This study has been completed.
Sponsor:
Collaborators:
Pulido, Federico, M.D.
Abbott
Information provided by:
Arribas, Jose R., M.D.
ClinicalTrials.gov Identifier:
NCT00114933
First received: June 20, 2005
Last updated: March 20, 2008
Last verified: September 2005
History of Changes
  Purpose

Lopinavir/ritonavir monotherapy may maintain virologic suppression in patients who have been undetectable for six months while on triple drug antiretroviral therapy.

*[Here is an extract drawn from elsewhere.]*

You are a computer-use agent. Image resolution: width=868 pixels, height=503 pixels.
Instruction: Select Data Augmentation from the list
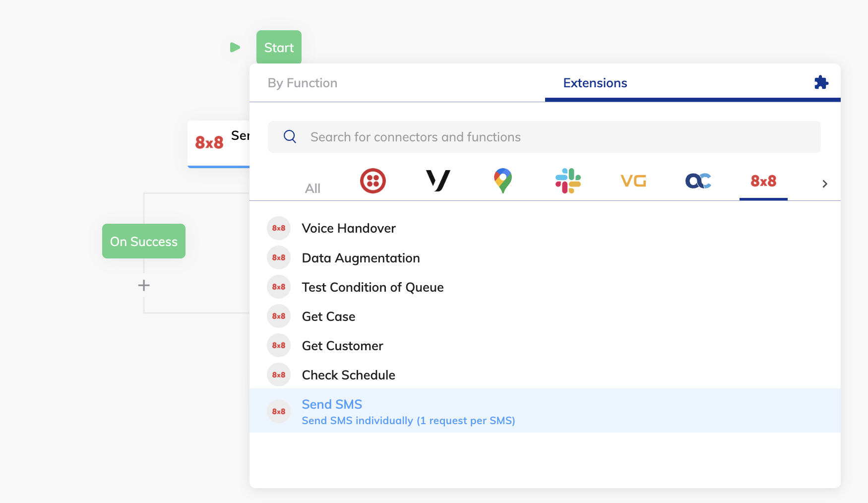coord(361,258)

Lopinavir/ritonavir pharmacokinetics might prevent resistance development in patients who experience virological rebound after single-drug simplification.

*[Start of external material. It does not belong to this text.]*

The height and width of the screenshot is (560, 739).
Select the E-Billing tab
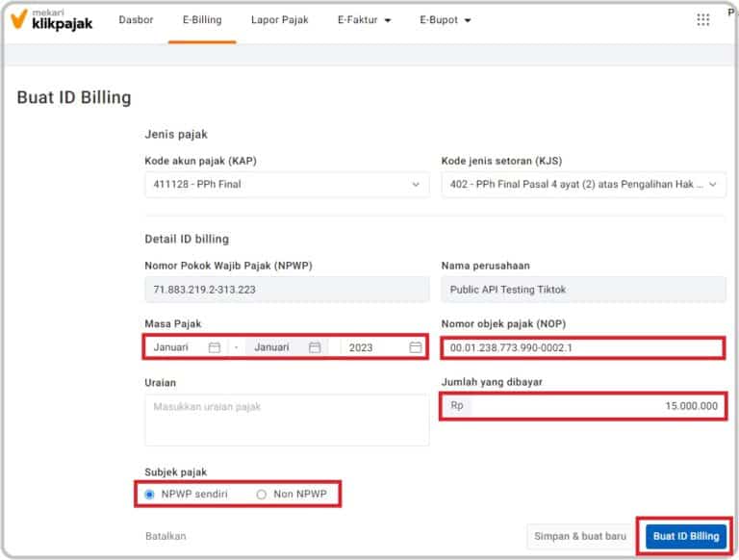tap(201, 20)
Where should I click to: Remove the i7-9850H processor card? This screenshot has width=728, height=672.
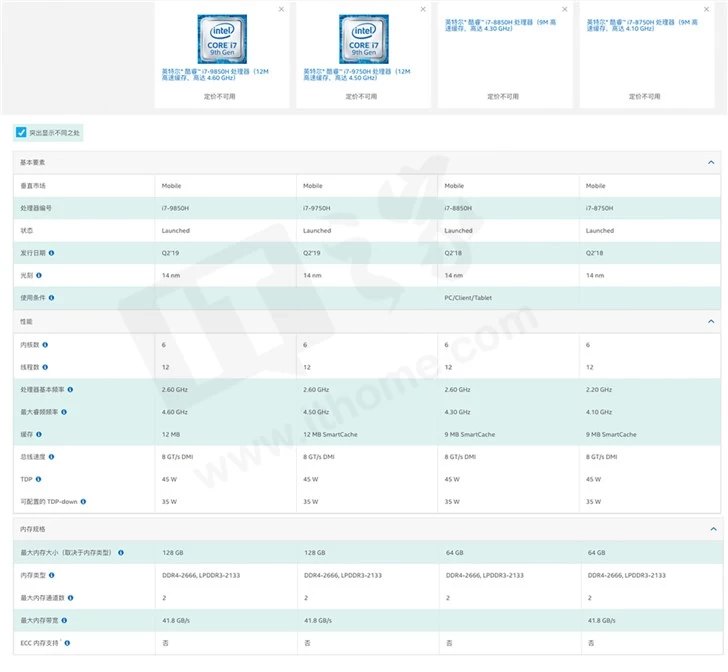tap(281, 9)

Condition Intervention Phase
HIV Infection
 Drug: Stopping nucleosides and continuing lopinavir/ritonavir monotherapy
 Phase 4

Study Type: Interventional
Study Design: Allocation: Randomized
Endpoint Classification: Efficacy Study
Intervention Model: Parallel Assignment
Masking: Open Label
Primary Purpose: Treatment
Official Title: Phase III-IV, Comparative, Randomized, Open-Label, Study to Evaluate Safety and Efficacy of Suspending Nucleosides From a Triple-Drug Therapy Based on Lopinavir/Ritonavir Versus Continuing Triple-Drug Therapy in HIV-Infected Subjects With Undetectable Plasma HIV Viremia for Six Months

Resource links provided by NLM:

MedlinePlus related topics: HIV/AIDS
U.S. FDA Resources

Further study details as provided by Arribas, Jose R., M.D.:

Primary Outcome Measures:
  • % patients with therapeutic failure in both arms at 48 weeks (OT and ITT)

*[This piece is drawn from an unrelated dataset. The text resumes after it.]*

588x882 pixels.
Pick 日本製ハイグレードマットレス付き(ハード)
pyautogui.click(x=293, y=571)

Secondary Outcome Measures:
  • % patients with virological failure: HIV-RNA > 500 cop/ml under the randomly assigned therapy (OT and ITT)
  • % patients with HIV RNA < 500 cop/ml and < 50 cop/ml at w24, w48 (OT and ITT)
  • Time to virological failure per Kaplan Meyer analysis
  • CD4 cell count change from baseline
  • Percentage of viruses with resistance in the protease gene at w24 and w48
  • Description of AEs with probable, possible or unknown relationship to study drug

Estimated Enrollment: 200
Study Start Date: January 2005
Estimated Study Completion Date: May 2007
Detailed Description:

Primary Study Objective: Efficacy and durability of switching to lopinavir/ritonavir single-drug HAART compared to maintaining therapy based on lopinavir/ritonavir and two nucleosides

Secondary Study Objective(s):

  • Safety (related drug AEs/SAEs and laboratory anomalies G3/4) through 48 w.
  • Resistance profile on patients with sustained virological failure
  • QOL comparing stopping nucleosides versus continuing therapy
  • Pharmaco-economic analysis comparing treatment cost between the 2 study arms.
  • Predicting factors of failure in the stopping nucleosides arm

Subject Population: 200 patients

Study Design:

RANDOMIZATION:

Patients are randomized (1:1) either to continue under the same treatment or stop nucleosides as follows:

  • Stopping nucleosides arm: Lopinavir/r alone.
  • Continuing arm: Lopinavir/r + 2 NRTIs

STUDY PROCEDURES: A baseline HIV-RNA, CD4 and routine labs will be collected if the most recent results are not collected within the 4 weeks prior entering the study. Patients will be followed for HIV-RNA (and CD4) at w1, w4, w8, w16, w24, w 36 and w48. After w48, durability of response to lopinavir/r single-drug therapy will be studied long-term (up to w96). Routine hematology and clinical chemistry (including fasting triglycerides and cholesterol, total and HDL/LDL ratio) will be measured at w4, w16, w24, w 36 and w48. A central laboratory will be used for HIV-RNA determinations and to archive plasma/cell samples for further genotype test in case of rebound.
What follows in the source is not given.